__What the task requires__
Render every line of the listing below as a numbered list, leaving out the blank lines.

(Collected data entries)
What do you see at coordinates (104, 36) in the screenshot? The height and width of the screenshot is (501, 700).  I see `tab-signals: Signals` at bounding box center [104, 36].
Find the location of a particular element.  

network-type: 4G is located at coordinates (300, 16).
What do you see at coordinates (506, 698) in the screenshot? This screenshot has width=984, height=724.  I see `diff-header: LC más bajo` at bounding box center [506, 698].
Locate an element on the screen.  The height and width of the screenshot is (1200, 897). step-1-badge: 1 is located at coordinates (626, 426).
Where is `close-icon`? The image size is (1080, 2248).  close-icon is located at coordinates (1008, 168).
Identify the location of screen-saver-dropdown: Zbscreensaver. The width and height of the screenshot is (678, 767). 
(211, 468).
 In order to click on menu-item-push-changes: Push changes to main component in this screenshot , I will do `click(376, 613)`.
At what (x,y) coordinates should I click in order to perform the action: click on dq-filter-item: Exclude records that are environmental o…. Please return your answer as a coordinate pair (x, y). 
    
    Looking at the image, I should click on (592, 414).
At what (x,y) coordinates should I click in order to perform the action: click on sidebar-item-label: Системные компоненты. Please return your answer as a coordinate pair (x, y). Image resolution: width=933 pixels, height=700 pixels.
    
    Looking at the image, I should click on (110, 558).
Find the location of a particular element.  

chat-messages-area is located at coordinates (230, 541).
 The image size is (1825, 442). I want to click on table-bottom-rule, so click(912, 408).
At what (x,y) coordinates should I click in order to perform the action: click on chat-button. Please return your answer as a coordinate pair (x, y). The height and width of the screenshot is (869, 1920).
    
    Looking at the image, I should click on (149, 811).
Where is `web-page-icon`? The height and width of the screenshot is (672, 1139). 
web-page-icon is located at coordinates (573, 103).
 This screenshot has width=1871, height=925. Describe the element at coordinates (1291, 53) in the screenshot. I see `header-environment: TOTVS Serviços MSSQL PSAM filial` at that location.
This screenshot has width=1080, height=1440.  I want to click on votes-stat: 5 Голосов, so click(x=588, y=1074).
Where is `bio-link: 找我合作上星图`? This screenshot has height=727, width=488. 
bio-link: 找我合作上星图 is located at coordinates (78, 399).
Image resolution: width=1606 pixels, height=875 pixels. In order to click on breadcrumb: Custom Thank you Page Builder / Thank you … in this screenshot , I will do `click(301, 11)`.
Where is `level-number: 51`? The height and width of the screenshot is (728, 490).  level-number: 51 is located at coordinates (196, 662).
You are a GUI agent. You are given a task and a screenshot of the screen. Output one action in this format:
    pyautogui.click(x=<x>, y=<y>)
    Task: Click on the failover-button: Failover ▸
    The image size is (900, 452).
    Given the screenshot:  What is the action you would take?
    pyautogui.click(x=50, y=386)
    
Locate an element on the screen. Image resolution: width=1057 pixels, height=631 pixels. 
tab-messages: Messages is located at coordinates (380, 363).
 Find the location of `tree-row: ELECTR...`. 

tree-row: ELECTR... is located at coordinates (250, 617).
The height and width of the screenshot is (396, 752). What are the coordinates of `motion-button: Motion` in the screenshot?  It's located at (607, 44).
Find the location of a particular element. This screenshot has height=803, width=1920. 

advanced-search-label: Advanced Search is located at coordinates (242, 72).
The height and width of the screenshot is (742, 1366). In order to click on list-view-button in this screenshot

__Result for this task__
1. What do you see at coordinates (104, 36) in the screenshot? The height and width of the screenshot is (501, 700).  I see `tab-signals: Signals` at bounding box center [104, 36].
2. Find the location of a particular element.  
3. network-type: 4G is located at coordinates (300, 16).
4. What do you see at coordinates (506, 698) in the screenshot? This screenshot has width=984, height=724.  I see `diff-header: LC más bajo` at bounding box center [506, 698].
5. Locate an element on the screen.  The height and width of the screenshot is (1200, 897). step-1-badge: 1 is located at coordinates (626, 426).
6. Where is `close-icon`? The image size is (1080, 2248).  close-icon is located at coordinates (1008, 168).
7. Identify the location of screen-saver-dropdown: Zbscreensaver. The width and height of the screenshot is (678, 767). 
8. (211, 468).
9.  In order to click on menu-item-push-changes: Push changes to main component in this screenshot , I will do `click(376, 613)`.
10. At what (x,y) coordinates should I click in order to perform the action: click on dq-filter-item: Exclude records that are environmental o…. Please return your answer as a coordinate pair (x, y). 
11.     Looking at the image, I should click on (592, 414).
12. At what (x,y) coordinates should I click in order to perform the action: click on sidebar-item-label: Системные компоненты. Please return your answer as a coordinate pair (x, y). Image resolution: width=933 pixels, height=700 pixels.
13.     Looking at the image, I should click on (110, 558).
14. Find the location of a particular element.  
15. chat-messages-area is located at coordinates (230, 541).
16.  The image size is (1825, 442). I want to click on table-bottom-rule, so click(912, 408).
17. At what (x,y) coordinates should I click in order to perform the action: click on chat-button. Please return your answer as a coordinate pair (x, y). The height and width of the screenshot is (869, 1920).
18.     Looking at the image, I should click on (149, 811).
19. Where is `web-page-icon`? The height and width of the screenshot is (672, 1139). 
20. web-page-icon is located at coordinates (573, 103).
21.  This screenshot has width=1871, height=925. Describe the element at coordinates (1291, 53) in the screenshot. I see `header-environment: TOTVS Serviços MSSQL PSAM filial` at that location.
22. This screenshot has width=1080, height=1440.  I want to click on votes-stat: 5 Голосов, so click(x=588, y=1074).
23. Where is `bio-link: 找我合作上星图`? This screenshot has height=727, width=488. 
24. bio-link: 找我合作上星图 is located at coordinates (78, 399).
25. Image resolution: width=1606 pixels, height=875 pixels. In order to click on breadcrumb: Custom Thank you Page Builder / Thank you … in this screenshot , I will do `click(301, 11)`.
26. Where is `level-number: 51`? The height and width of the screenshot is (728, 490).  level-number: 51 is located at coordinates (196, 662).
27. You are a GUI agent. You are given a task and a screenshot of the screen. Output one action in this format:
28.     pyautogui.click(x=<x>, y=<y>)
29.     Task: Click on the failover-button: Failover ▸
30.     The image size is (900, 452).
31.     Given the screenshot:  What is the action you would take?
32.     pyautogui.click(x=50, y=386)
33. Locate an element on the screen. Image resolution: width=1057 pixels, height=631 pixels. 
34. tab-messages: Messages is located at coordinates (380, 363).
35.  Find the location of `tree-row: ELECTR...`. 
36. tree-row: ELECTR... is located at coordinates (250, 617).
37. The height and width of the screenshot is (396, 752). What are the coordinates of `motion-button: Motion` in the screenshot?  It's located at (607, 44).
38. Find the location of a particular element. This screenshot has height=803, width=1920. 
39. advanced-search-label: Advanced Search is located at coordinates (242, 72).
40. The height and width of the screenshot is (742, 1366). In order to click on list-view-button in this screenshot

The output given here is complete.